# Classifying Defect Sites on TiO Surfaces

## Imports

Get packages needed for computation and load trajectory from `.lammpstrj` file.

Some packages might not already be in your Python installation, make sure you have the following installed:
This requires the [ASE](https://wiki.fysik.dtu.dk/ase/), [dscribe](https://singroup.github.io/dscribe/latest/) and [sklearn](https://scikit-learn.org/stable/index.html) Python libraries for neighborlists, trajectory handling and building and analysis of atomic descriptors.

In the future, or alternatively, [ASAP](https://github.com/BingqingCheng/ASAP) could be used to handle the building and analysis part.

In [None]:
import numpy as np
import matplotlib as mpl
import matplotlib.pyplot as plt
import pandas as pd

from ase.neighborlist import NeighborList, natural_cutoffs
from ase.io import read as ase_read, write as ase_write
from dscribe.descriptors import SOAP
from sklearn.decomposition import PCA, KernelPCA

In [None]:
trajectory_path = "defect_test_out.lammpstrj"
trajectory = ase_read(trajectory_path, index=':100')

Get indices of all individual elements for later use.

In [None]:
ti_indices, o_indices, h_indices = [], [], []

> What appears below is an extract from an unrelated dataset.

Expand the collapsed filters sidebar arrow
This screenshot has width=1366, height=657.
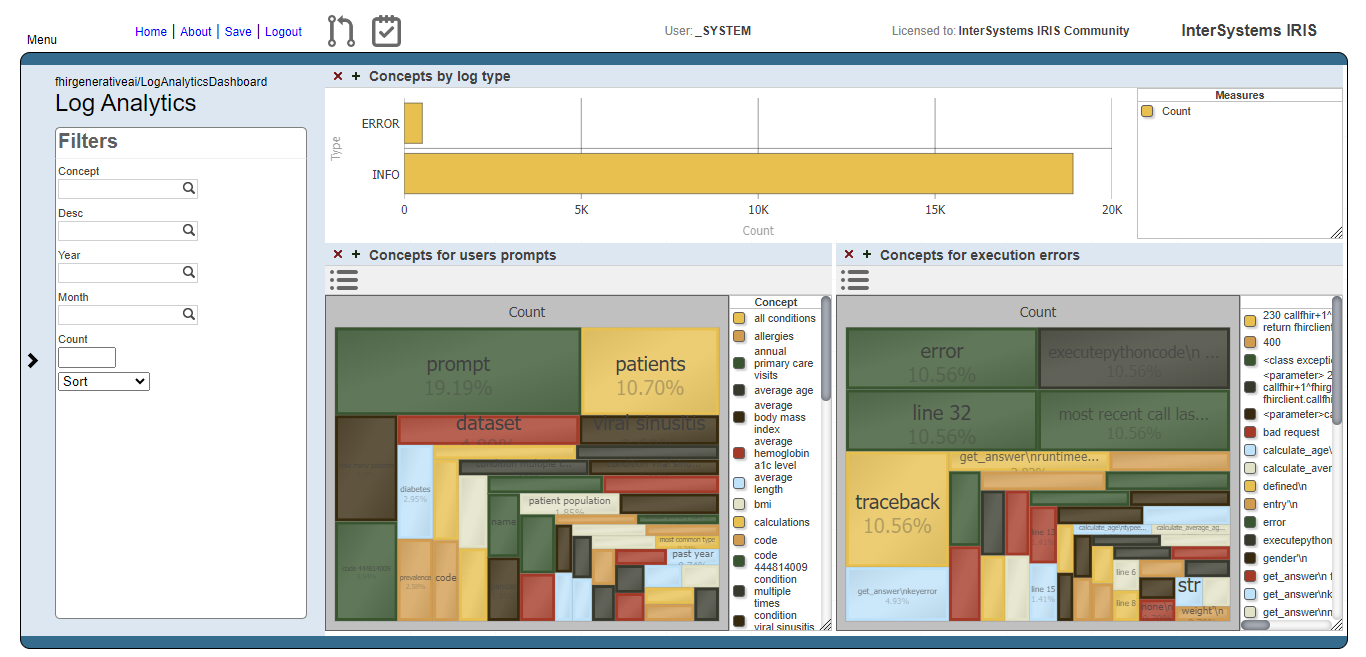click(32, 361)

for ii_symbol, symbol in enumerate(trajectory[0].get_chemical_symbols()):
    if symbol == 'Ti':
        ti_indices.append(ii_symbol)
    elif symbol == 'H':
        h_indices.append(ii_symbol)
    elif symbol == 'O':
        o_indices.append(ii_symbol)
    else:
        raise ValueError("Undefined element {symbol} found in initial snapshot at index {ii_symbol}.")


## Building Atomic Descriptors

Currently `r_cut` is being set to just be any number, in the future it would make sense to make some sort of educated guess.
Some multiple of the distance to the mean of nearest neighbour?
The number of basis functions in `n_max` and `l_max` is also chosen arbitrarily as of now.

In [None]:
soap = SOAP(r_cut=5., n_max=12, l_max=12, sigma=0.4, species=['Ti', 'H', 'O'])
soaps = soap.create(trajectory[0], positions=o_indices)
print(soaps.shape)

## Get Atomic Configurations via Neighbor Lists

Use the `dscribe.neighborlist` package to gain a rough idea of the atomic configuration of each oxygen atom.

In [None]:
neighbor_list = NeighborList(cutoffs=natural_cutoffs(trajectory[0], mult=1.), self_interaction=False, bothways=True)
neighbor_list.update(trajectory[0])

o_neighbors = []
for o_index in o_indices:
    o_neighbors.append(np.append([o_index], neighbor_list.get_neighbors(o_index)[0]))

In [None]:
o_symbols = []
for o_neighbor in o_neighbors:
    o_symbols.append(trajectory[0][o_neighbor].get_chemical_formula(mode='hill'))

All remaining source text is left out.